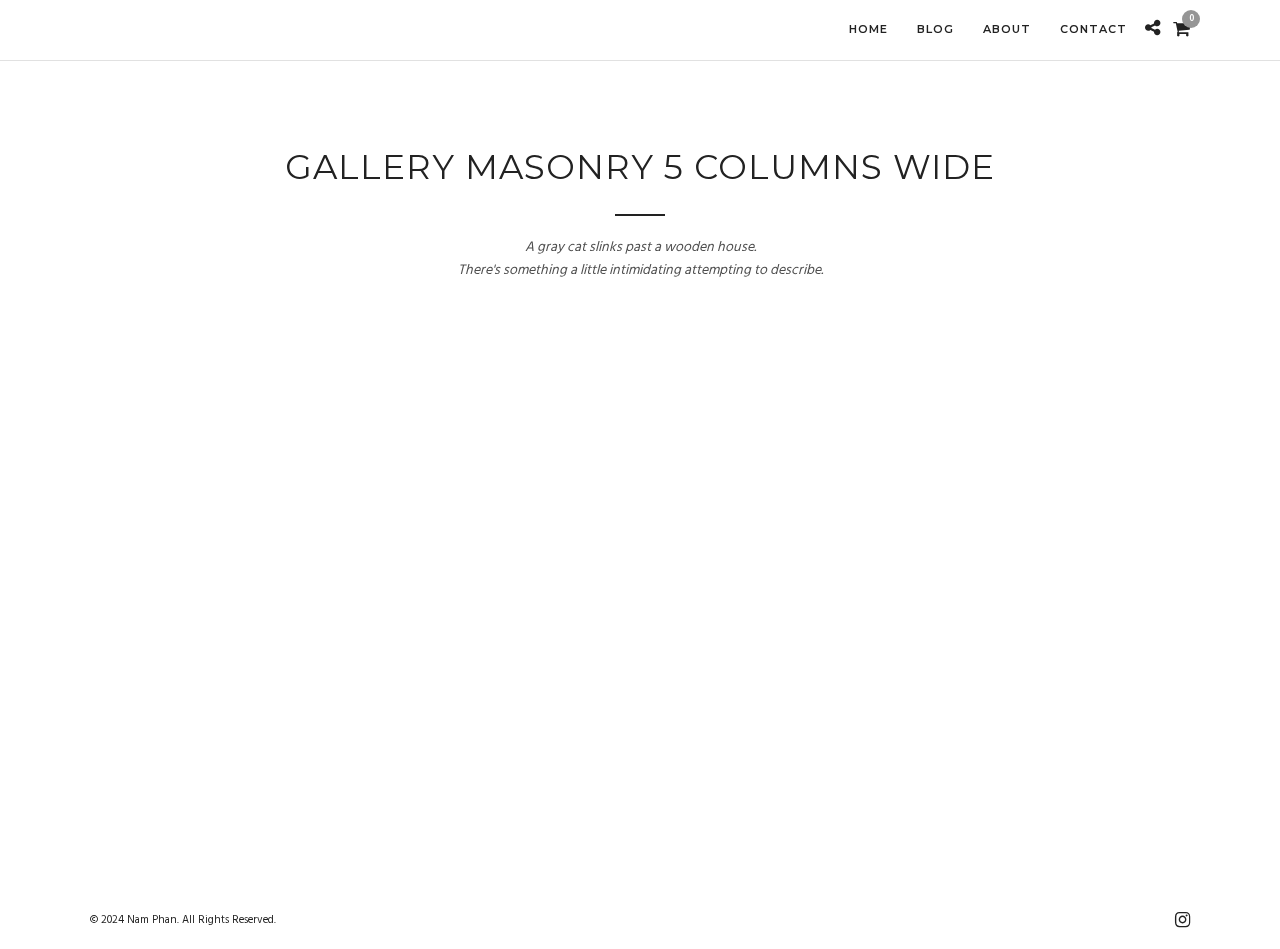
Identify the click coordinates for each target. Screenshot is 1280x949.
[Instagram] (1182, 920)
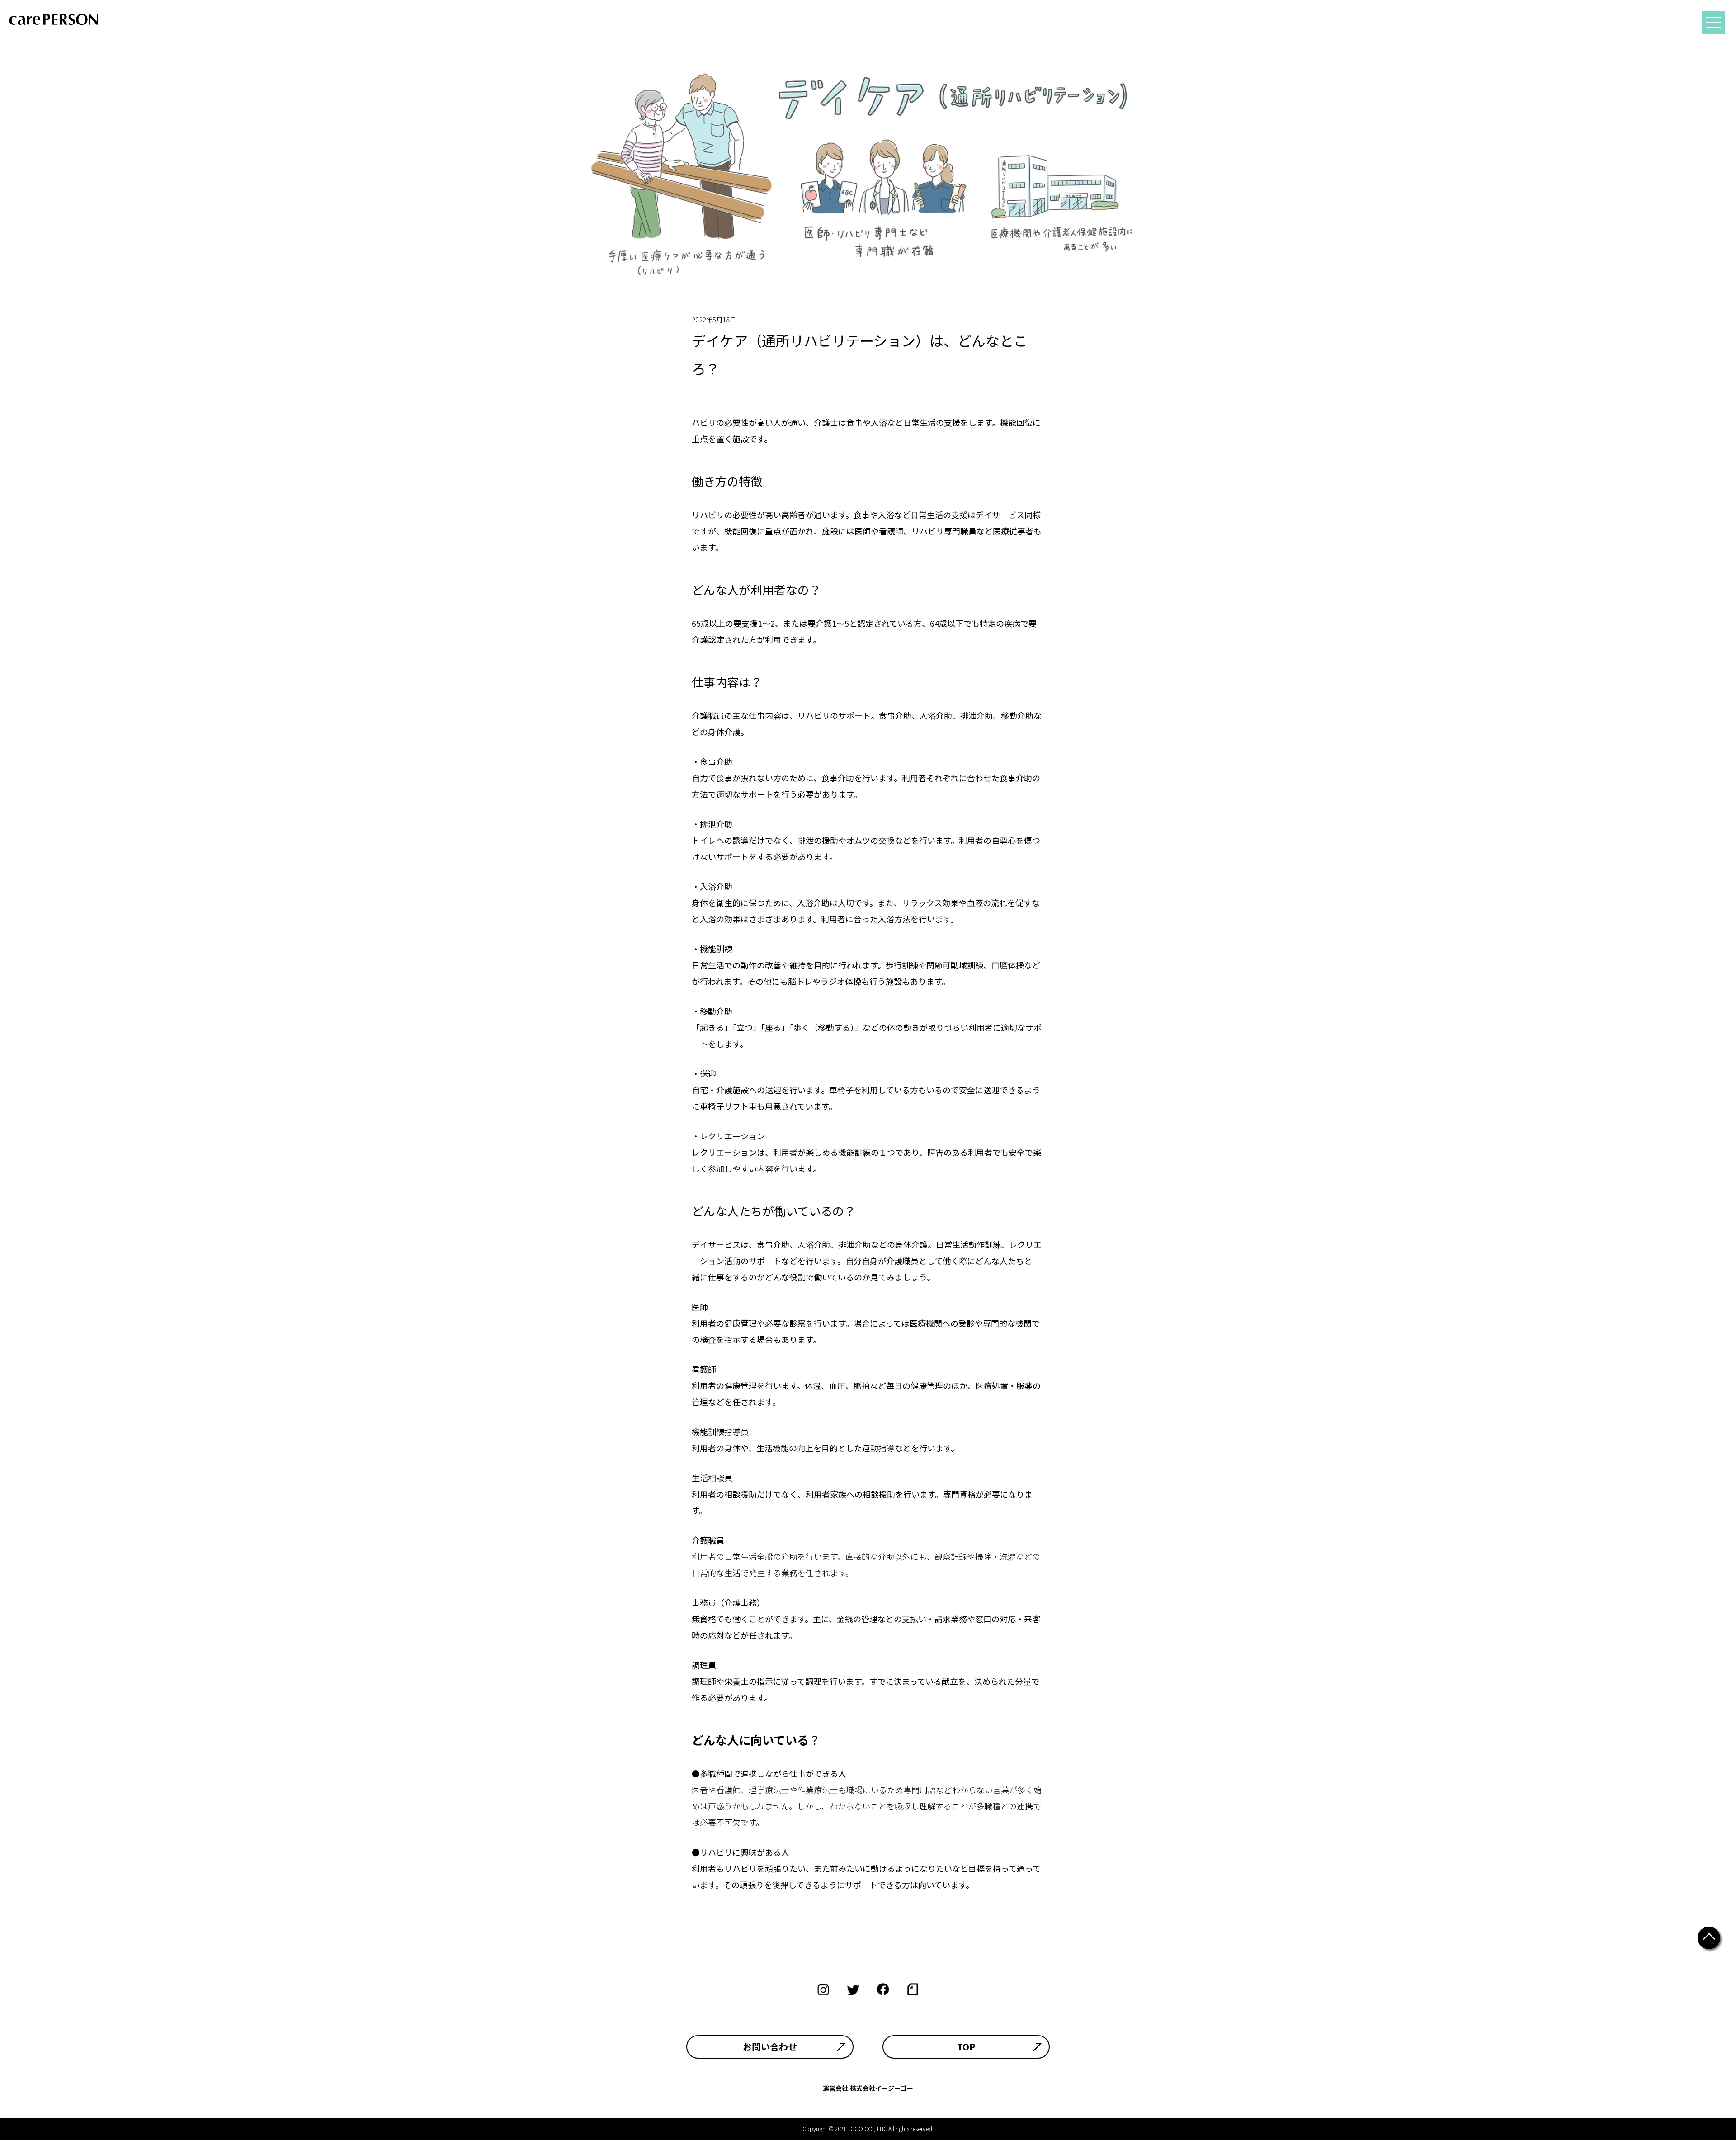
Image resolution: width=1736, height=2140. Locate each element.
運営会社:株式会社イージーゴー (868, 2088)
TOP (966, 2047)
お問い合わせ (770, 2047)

....................

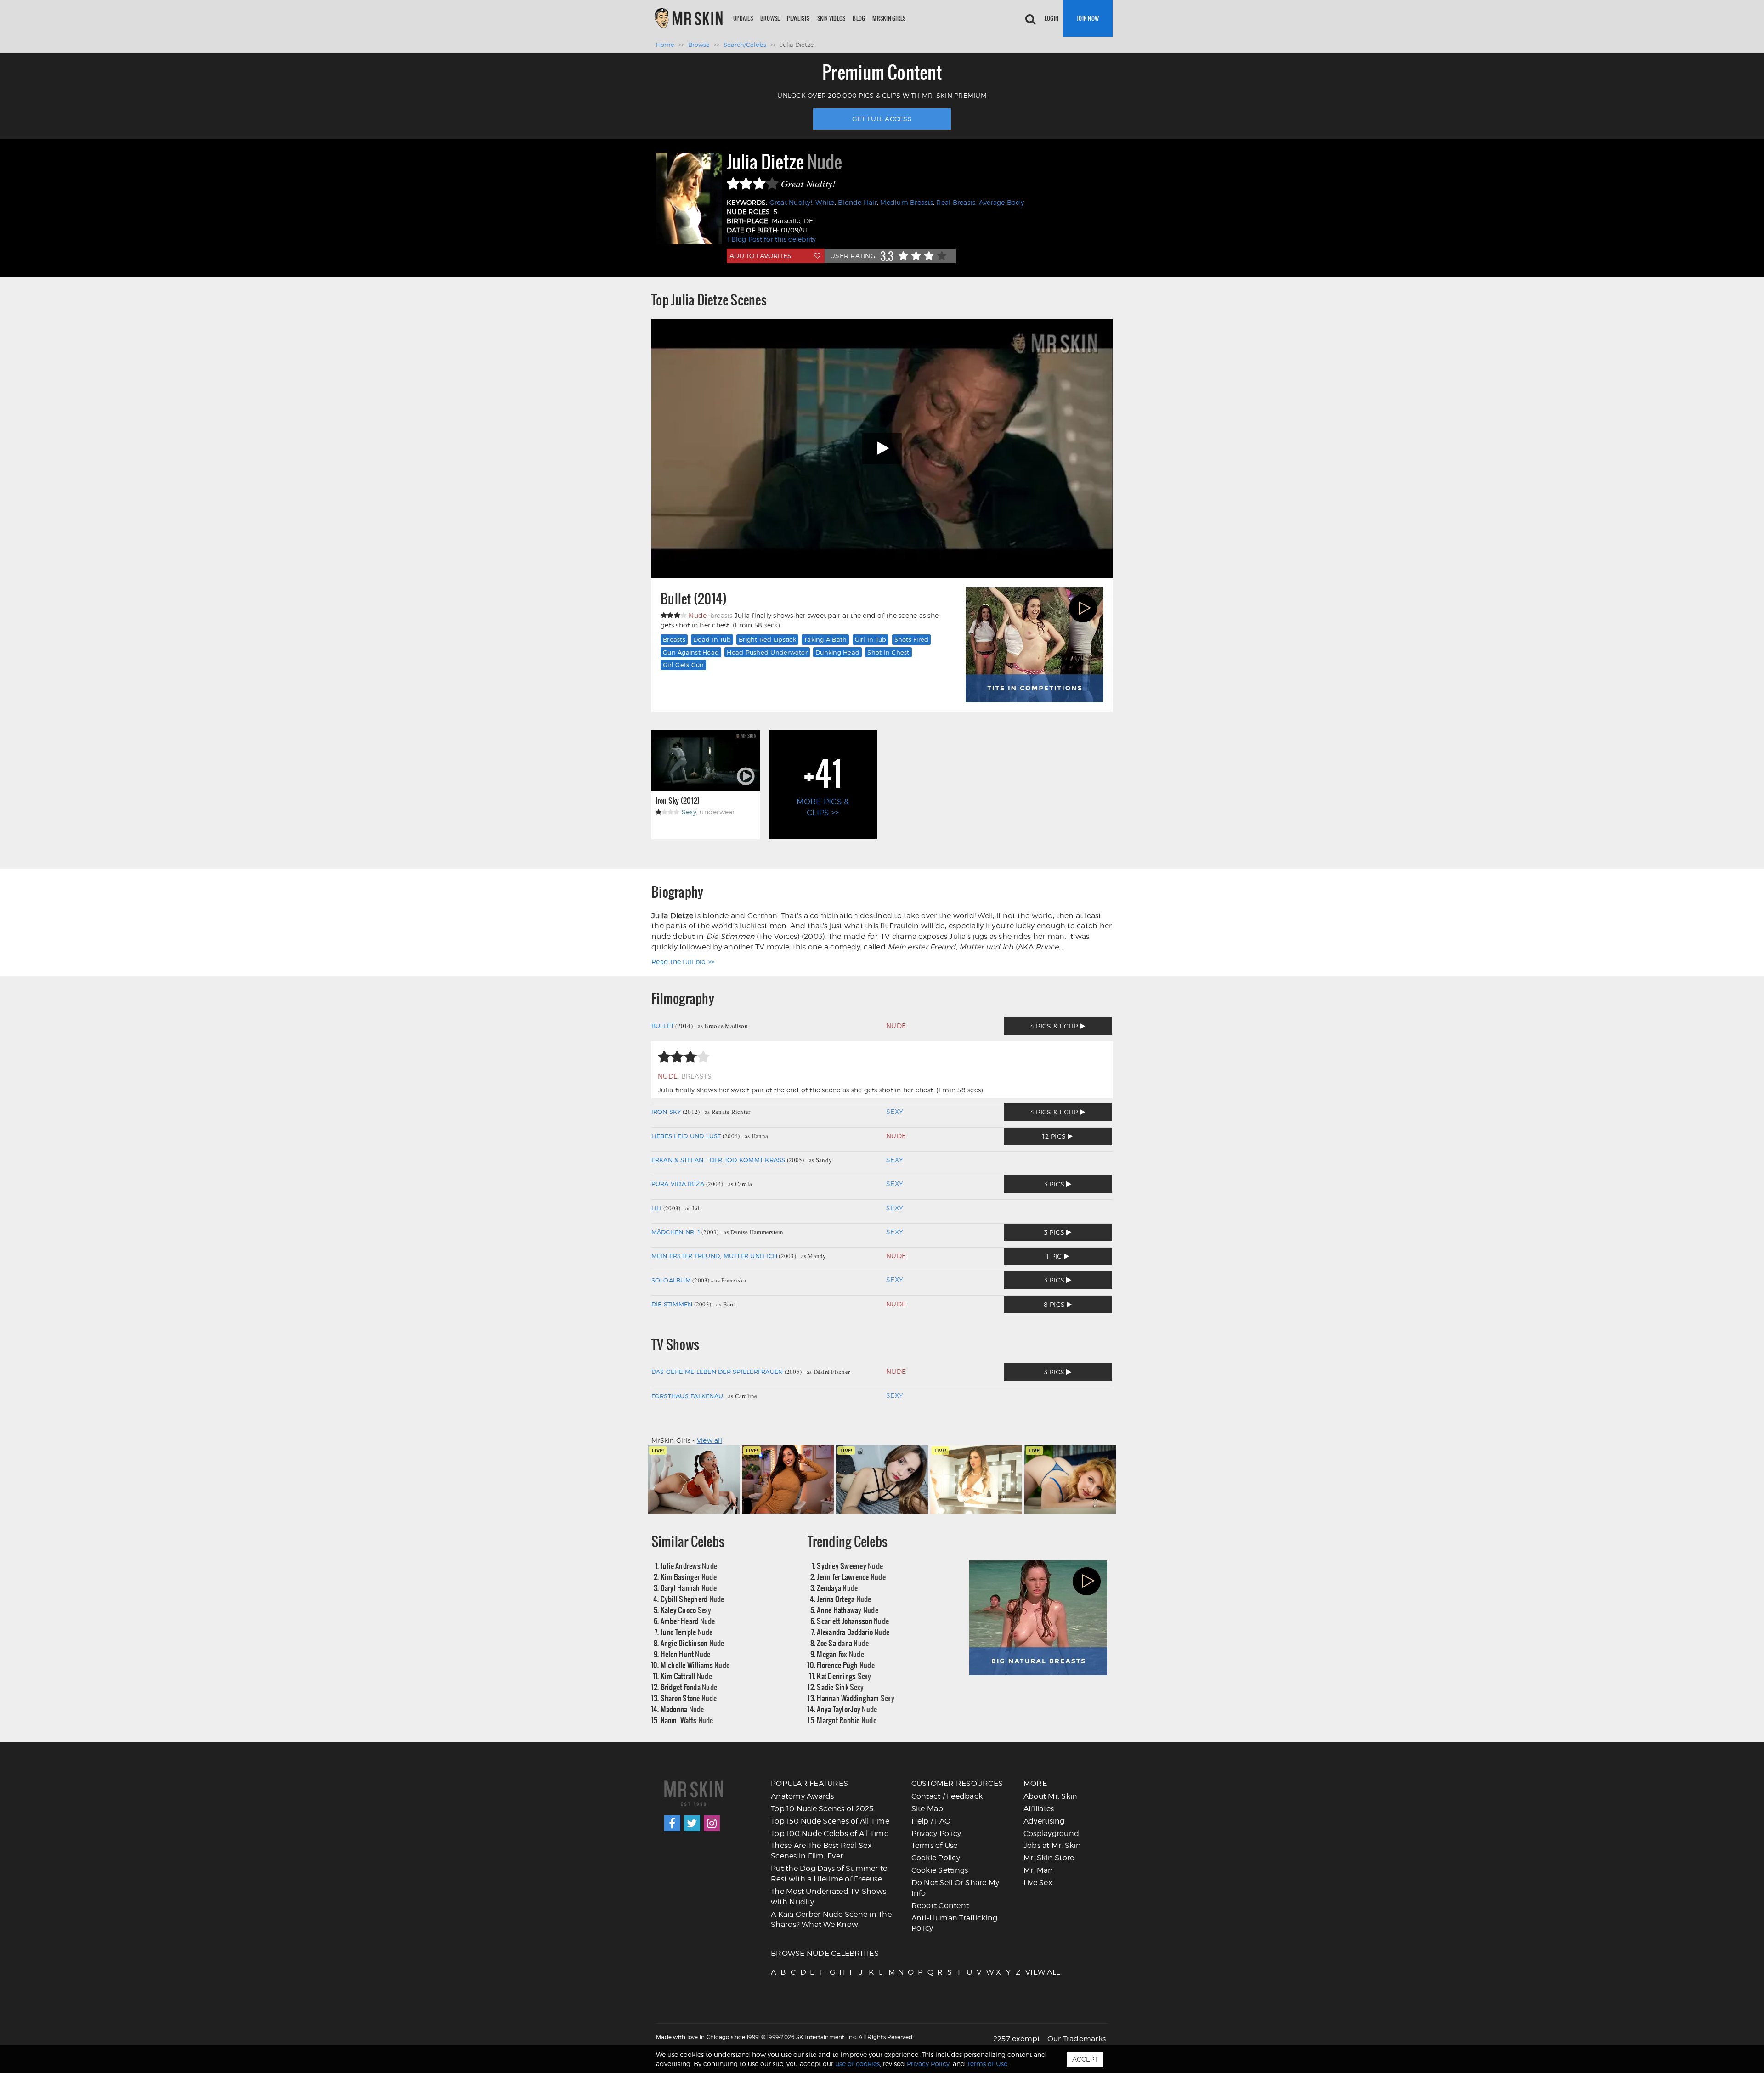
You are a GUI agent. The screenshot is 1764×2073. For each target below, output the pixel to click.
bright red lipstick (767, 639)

....................

After locating the line with "You are a GUI" above, return that line and every later line through the one with "bright red lipstick (767, 639)", word for word and with nothing else.

You are a GUI agent. The screenshot is 1764×2073. For each target below, output the pixel to click.
bright red lipstick (767, 639)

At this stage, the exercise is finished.